I replaced a WD Green drive with a WD Red so I'd finally have all NAS type HDD's in there, and that's when the issues started but I don't think it has anything to do with the new disk, like I said above, I'm experiencing the same issues regardless of the drives I use.

What prompted me to replace the WD Green in the first place is a few checksum errors popped up on that drive, so it gave me an excuse. The resilvering process failed the first time, saying there was a corrupted file that needed to be addressed. So I deleted said file (was an unimportant temp file) and restarted the resilvering. Second time around it was complaining about my Plex jail, so I just deleted that dataset entirely and started over for a third time. It finally worked after doing that plus a scrub right after.

Ever since it's been a nightmare getting this thing to function properly. I went as far as recreating my primary dataset entirely in order to migrate to ashift = 12 (4k sectors) for maximum performance, since my old drives were 512b sectors. It didn't help at all but at least I know there should be no issue there. In the 4 years of having this system, this is the first time I've run into this.

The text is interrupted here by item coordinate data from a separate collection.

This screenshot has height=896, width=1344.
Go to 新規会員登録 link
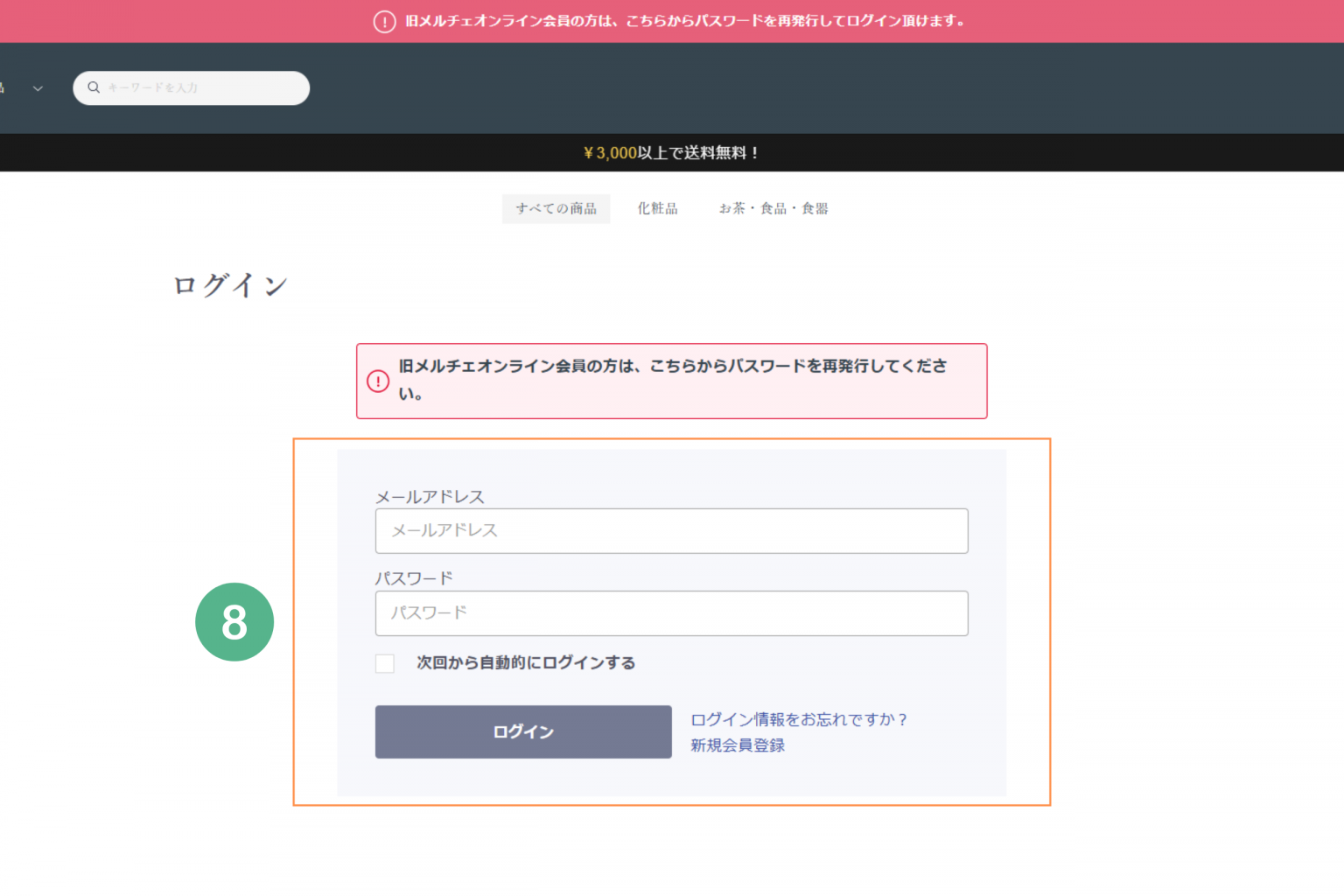tap(738, 746)
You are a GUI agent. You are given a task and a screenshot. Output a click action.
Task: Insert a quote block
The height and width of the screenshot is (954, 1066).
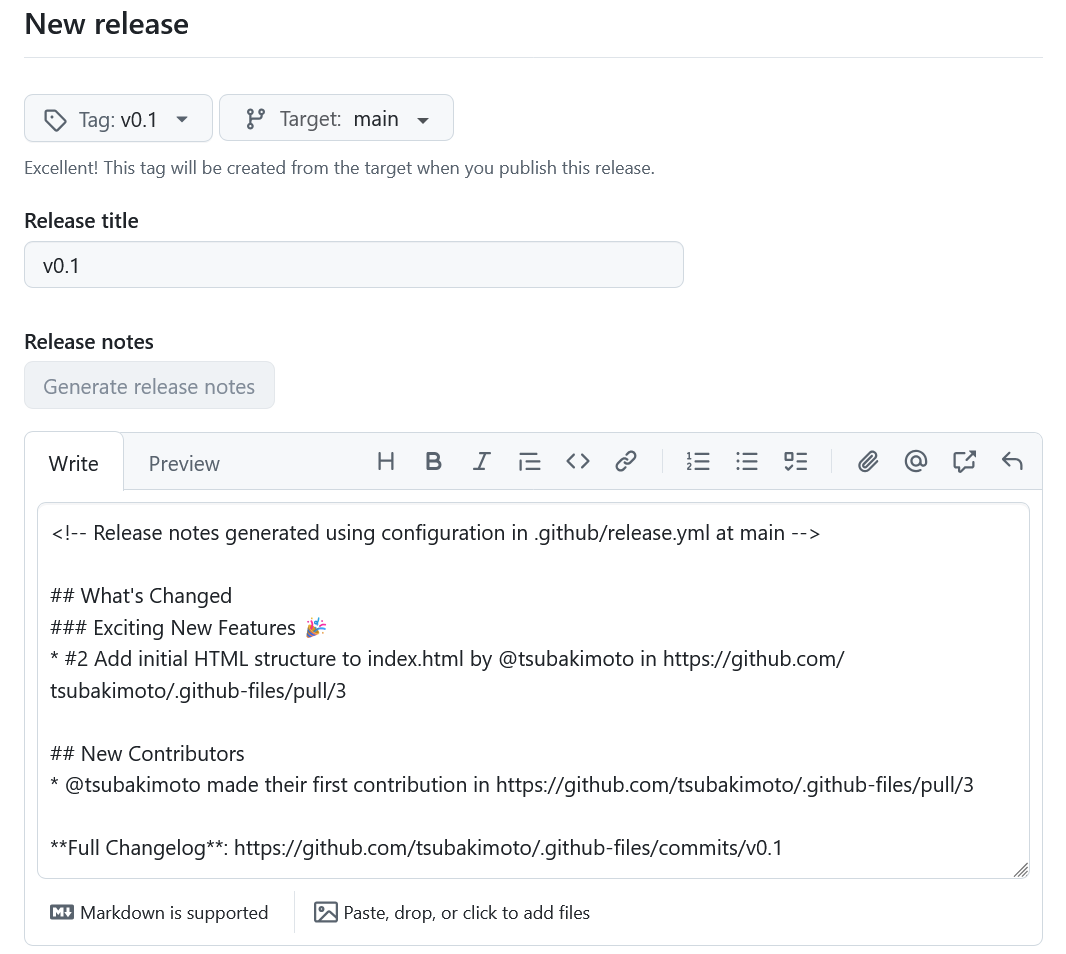point(529,462)
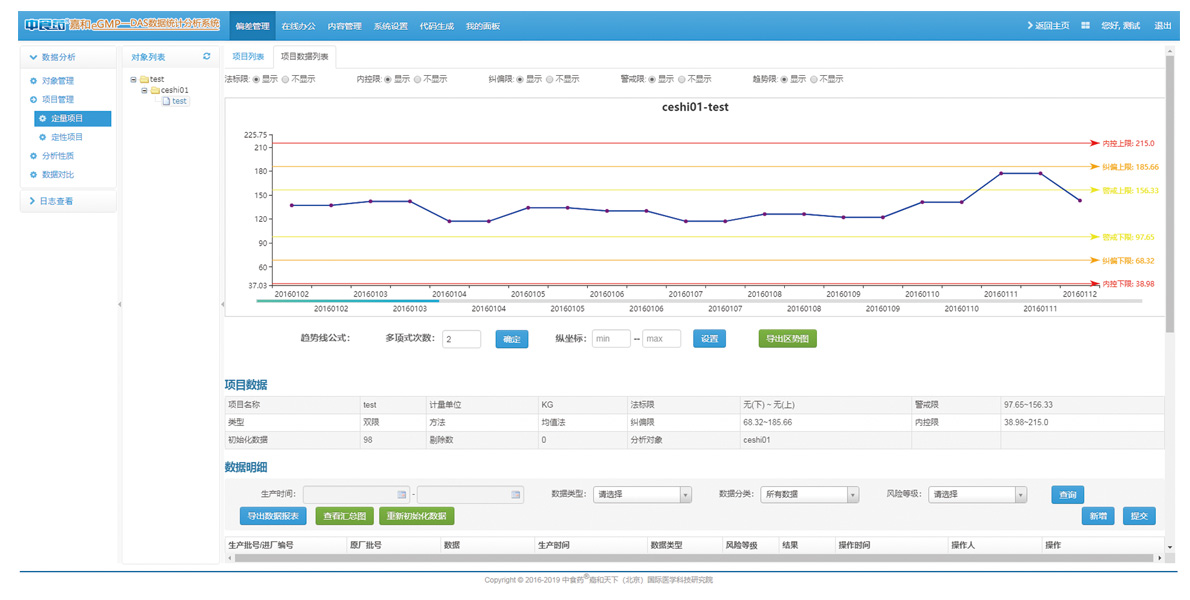Refresh the 对象列表 panel with the reload icon
1190x600 pixels.
(207, 57)
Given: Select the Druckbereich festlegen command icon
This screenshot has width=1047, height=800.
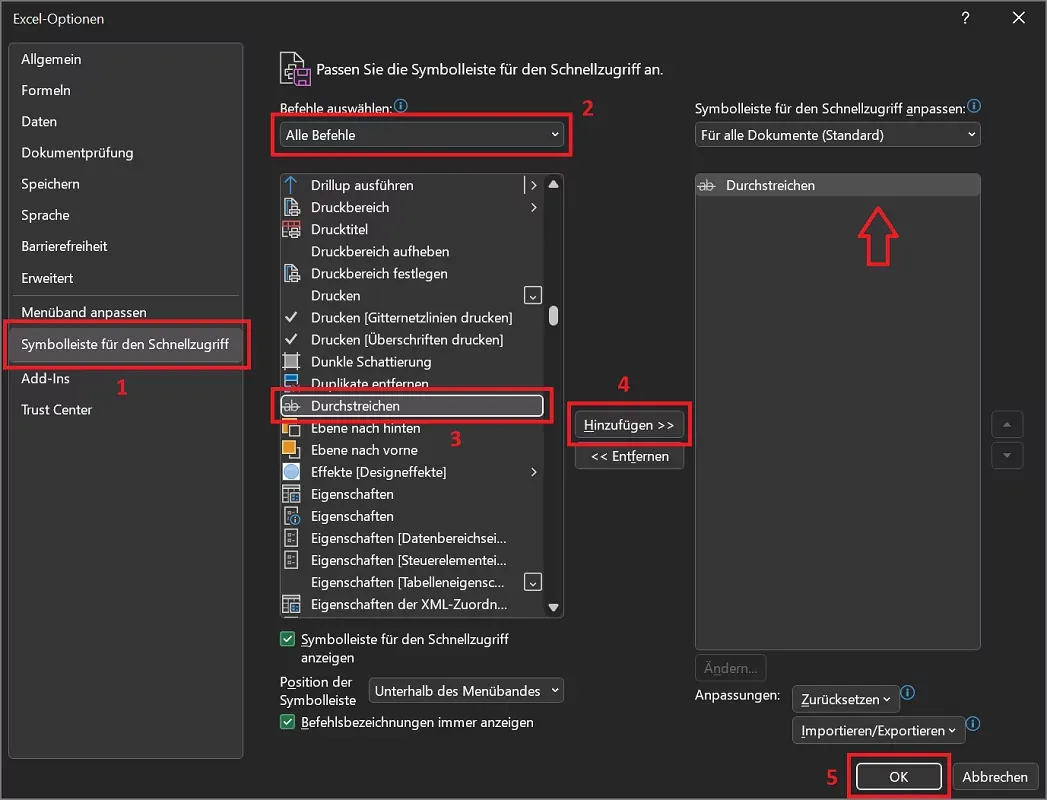Looking at the screenshot, I should click(292, 274).
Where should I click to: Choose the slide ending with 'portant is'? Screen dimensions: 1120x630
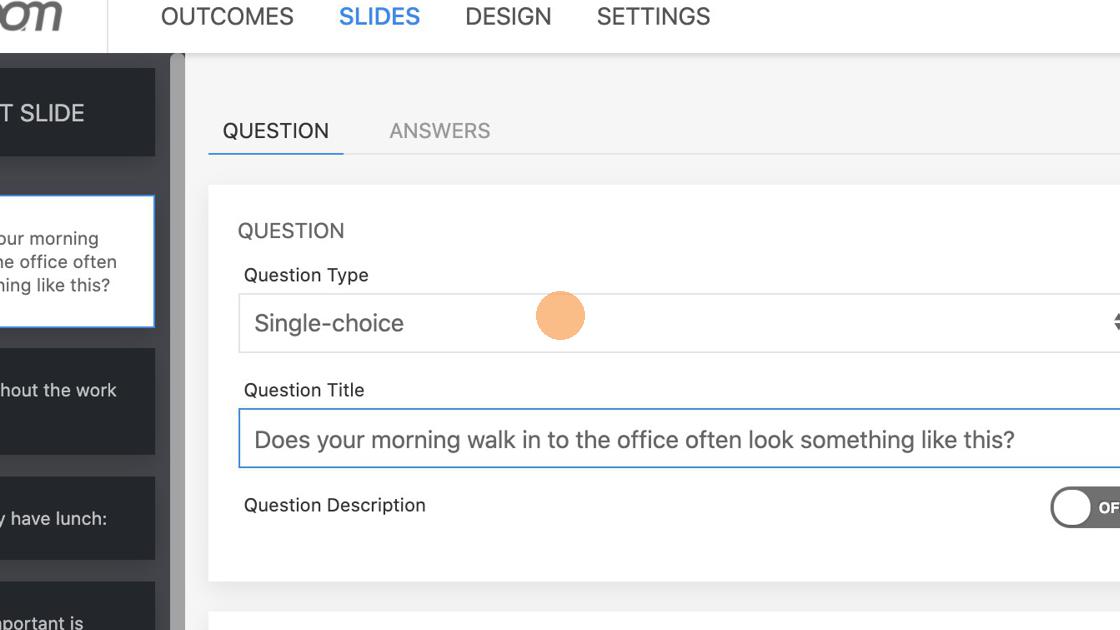pos(75,608)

Oh and I have a fresh install of FreeNAS, just to rule any of that out. Put it on a brand new 16GB flash drive shortly after replacing the WD Green disk.

trackersoft · Jun 30, 2015

Hello,
i had similar issue few years ago. My problem was that integrated ICH10R controller was corrupting the data. I've disabled it from BIOS and installed external HBA adapter.

Zedicus · Jun 30, 2015

i had this issue just a couple of months ago. (there is a rather lengthy post on here covering it somewhere.)

turns out this was due to the controller and driver. you need to verify the the installed driver and the firmware that you controller thinks its using are matching. (with an onboard its a pain, heck even with an HBA its a pain.)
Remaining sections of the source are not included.